Military strikes expected! Weapons inspectors called in! A murky al Qaeda connection! And Cheney says time’s up for Ira…

Wait. Haven’t we seen this movie before?

It’s already been a decade since the media hyped bogus WMD claims prior to the U.S. invasion of Iraq. But it sure feels like 2002 for anyone who was around then and is now scanning newspaper headlines or watching TV talking-heads discuss a possible Israeli strike on Iran’s nuclear facilities — an act which could pull the U.S. into another thorny Middle East military conflict.

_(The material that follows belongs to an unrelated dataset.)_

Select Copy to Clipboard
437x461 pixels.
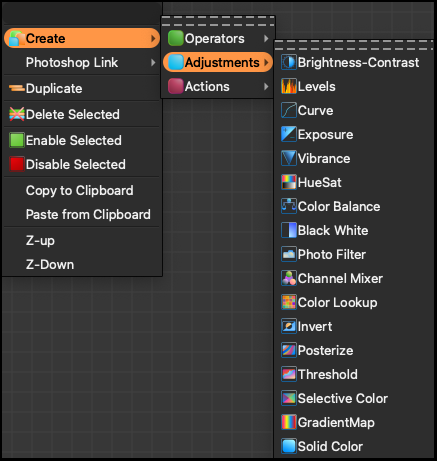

Or as the former New Republic editor and ex-Iraq-hawk Peter Beinart noted yesterday in a piece for the Daily Beast:

How can it be, less than a decade after the U.S. invaded Iraq, that the Iran debate is breaking down along largely the same lines, and the people who were manifestly, painfully wrong about that war are driving the debate this time as well? Culturally, it’s a fascinating question — and too depressing for words.

The role of the media – print and broadsheet, Anglo and American – in the run-up to the Iraq invasion was particularly egregious and shameful; unforgettable and unforgivable. Take the New York Times, which had to issue a public apology for its “credulous” and “flawed” coverage of the Bush administration’s false and exaggerated claims about Iraq’s “weapons of mass destruction” in 2002 and 2003.

Yet, a decade later, few lessons seem to have been learned. Here’s the New York Times’s public editor, Arthur Brisbane, commenting last month on the paper’s ludicrously hawkish and alarmist coverage of the IAEA’s latest report on Iran’s nuclear programme:

Readers complaining about the Jan. 5 article believe The Times should avoid closing the gap with a shorthand phrase that says the IAEA thinks Iran’s program “has a military objective.”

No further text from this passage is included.